### Passage provided
Sempra (NYSE:SRE) develops and operates energy infrastructure, providing natural gas and electric services through regulated utilities and transmission networks. During the May 13 episode, Cramer showed disappointment with the stock, as he said:

“Sempra, diversified energy company that we used to like very much for its LNG business, has also become a bit of a disappointment. The LNG business is fine, but the regulated gas utilities in California is struggling.”

13. Pfizer Inc. (NYSE:PFE)

Number of Hedge Fund Holders: 83

Pfizer Inc. (NYSE:PFE) is one of the stocks Jim Cramer recently talked about. During the lightning round, when a caller asked about the stock, Cramer commented:

“I don’t know what to say about Pfizer. I mean, it’s got that yield of 7%. It bought that Seagen. I thought it was going to change it. But right now, the drug socks are just in a world of hurt, and this one continues to be there. You can own it. They gotta figure out something. That yield will protect you for a while, though.”
######
### Information shown
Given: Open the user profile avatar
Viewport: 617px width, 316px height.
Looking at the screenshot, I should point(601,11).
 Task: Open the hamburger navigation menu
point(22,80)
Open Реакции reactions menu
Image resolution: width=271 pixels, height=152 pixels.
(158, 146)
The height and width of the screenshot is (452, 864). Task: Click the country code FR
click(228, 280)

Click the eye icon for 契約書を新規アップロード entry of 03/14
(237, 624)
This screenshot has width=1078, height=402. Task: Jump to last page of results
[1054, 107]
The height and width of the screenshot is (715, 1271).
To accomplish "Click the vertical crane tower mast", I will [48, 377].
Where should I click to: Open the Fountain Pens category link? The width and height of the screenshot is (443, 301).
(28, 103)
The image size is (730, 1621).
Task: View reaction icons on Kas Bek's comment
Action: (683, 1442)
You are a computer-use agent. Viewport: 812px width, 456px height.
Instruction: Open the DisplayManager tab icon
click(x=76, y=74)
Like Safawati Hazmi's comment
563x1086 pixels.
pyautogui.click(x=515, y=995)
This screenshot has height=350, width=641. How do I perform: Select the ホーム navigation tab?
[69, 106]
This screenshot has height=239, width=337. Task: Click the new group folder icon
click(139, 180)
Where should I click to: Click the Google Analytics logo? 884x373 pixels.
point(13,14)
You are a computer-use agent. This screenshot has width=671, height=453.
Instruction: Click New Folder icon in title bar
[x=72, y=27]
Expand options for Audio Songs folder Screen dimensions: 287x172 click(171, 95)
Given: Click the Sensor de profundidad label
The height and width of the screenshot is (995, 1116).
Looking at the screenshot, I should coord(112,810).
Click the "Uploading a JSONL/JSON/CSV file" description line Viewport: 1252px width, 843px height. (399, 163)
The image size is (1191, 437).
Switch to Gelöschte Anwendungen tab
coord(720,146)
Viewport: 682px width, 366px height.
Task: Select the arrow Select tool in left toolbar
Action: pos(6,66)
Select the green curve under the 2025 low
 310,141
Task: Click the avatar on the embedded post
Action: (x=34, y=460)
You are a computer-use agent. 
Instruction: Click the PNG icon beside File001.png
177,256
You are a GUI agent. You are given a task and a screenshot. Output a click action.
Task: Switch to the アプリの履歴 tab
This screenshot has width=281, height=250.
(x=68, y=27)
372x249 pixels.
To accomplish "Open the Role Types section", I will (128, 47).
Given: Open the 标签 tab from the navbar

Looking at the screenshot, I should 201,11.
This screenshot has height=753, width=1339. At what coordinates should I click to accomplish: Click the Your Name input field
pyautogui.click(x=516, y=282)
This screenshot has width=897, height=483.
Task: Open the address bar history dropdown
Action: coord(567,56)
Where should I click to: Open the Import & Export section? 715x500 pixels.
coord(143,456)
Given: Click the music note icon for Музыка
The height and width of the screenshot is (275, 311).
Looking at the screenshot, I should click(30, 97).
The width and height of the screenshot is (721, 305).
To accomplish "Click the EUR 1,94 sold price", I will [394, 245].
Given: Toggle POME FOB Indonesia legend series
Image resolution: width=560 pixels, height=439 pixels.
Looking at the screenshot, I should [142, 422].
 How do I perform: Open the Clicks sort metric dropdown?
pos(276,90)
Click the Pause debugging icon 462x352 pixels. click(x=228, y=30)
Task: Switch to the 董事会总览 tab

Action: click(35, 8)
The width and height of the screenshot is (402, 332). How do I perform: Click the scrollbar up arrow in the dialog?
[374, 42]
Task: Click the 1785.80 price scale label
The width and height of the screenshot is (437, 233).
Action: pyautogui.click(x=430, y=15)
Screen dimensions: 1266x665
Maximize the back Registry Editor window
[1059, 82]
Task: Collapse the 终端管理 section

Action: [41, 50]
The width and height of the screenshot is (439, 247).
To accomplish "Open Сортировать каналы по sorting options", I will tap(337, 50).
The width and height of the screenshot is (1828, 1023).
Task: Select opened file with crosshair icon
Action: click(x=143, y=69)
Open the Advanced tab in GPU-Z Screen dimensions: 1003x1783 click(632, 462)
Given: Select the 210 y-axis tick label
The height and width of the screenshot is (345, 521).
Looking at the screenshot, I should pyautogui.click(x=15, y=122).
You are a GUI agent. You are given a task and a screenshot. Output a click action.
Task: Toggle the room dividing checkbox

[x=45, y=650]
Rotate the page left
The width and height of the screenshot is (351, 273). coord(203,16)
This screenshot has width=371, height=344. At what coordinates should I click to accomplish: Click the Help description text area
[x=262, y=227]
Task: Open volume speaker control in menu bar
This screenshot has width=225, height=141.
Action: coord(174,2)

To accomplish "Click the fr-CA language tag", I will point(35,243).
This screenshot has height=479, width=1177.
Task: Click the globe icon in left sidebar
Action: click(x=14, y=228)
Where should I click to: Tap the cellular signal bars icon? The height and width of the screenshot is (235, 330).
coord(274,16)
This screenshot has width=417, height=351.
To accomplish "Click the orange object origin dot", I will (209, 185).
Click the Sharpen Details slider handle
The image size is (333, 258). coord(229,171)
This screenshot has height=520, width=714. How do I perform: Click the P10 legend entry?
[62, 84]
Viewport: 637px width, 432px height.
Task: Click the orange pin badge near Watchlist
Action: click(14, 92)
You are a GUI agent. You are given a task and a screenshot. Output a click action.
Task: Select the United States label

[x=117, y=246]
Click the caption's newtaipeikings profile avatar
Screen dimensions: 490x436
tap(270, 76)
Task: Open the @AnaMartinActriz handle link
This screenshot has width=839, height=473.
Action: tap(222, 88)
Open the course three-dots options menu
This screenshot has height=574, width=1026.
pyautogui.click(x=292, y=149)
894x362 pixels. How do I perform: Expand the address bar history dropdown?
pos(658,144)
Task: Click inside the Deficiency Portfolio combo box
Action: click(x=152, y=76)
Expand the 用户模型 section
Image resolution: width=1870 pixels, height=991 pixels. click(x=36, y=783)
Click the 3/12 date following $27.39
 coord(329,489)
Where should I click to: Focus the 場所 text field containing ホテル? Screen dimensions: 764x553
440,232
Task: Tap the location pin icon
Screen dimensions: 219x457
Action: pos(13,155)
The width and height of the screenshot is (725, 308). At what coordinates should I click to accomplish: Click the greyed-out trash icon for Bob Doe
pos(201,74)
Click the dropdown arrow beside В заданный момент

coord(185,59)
######
Exercises |
• A. Answer these questions from the stock commentary:
(i) How many hedge fund holders does the commentary list for Pfizer?
(ii) During which episode did Cramer discuss Sempra?
(iii) What yield does Cramer say Pfizer has?
• B. Repeat the stock commentary from "Sempra (NYSE:SRE) develops" up to and including "13. Pfizer Inc. (NYSE:PFE)".
The data is separate material and has no connection to the stock commentary.

Solved tasks |
• A.
(i) 83
(ii) The May 13 episode
(iii) 7%

• B.
Sempra (NYSE:SRE) develops and operates energy infrastructure, providing natural gas and electric services through regulated utilities and transmission networks. During the May 13 episode, Cramer showed disappointment with the stock, as he said:

“Sempra, diversified energy company that we used to like very much for its LNG business, has also become a bit of a disappointment. The LNG business is fine, but the regulated gas utilities in California is struggling.”

13. Pfizer Inc. (NYSE:PFE)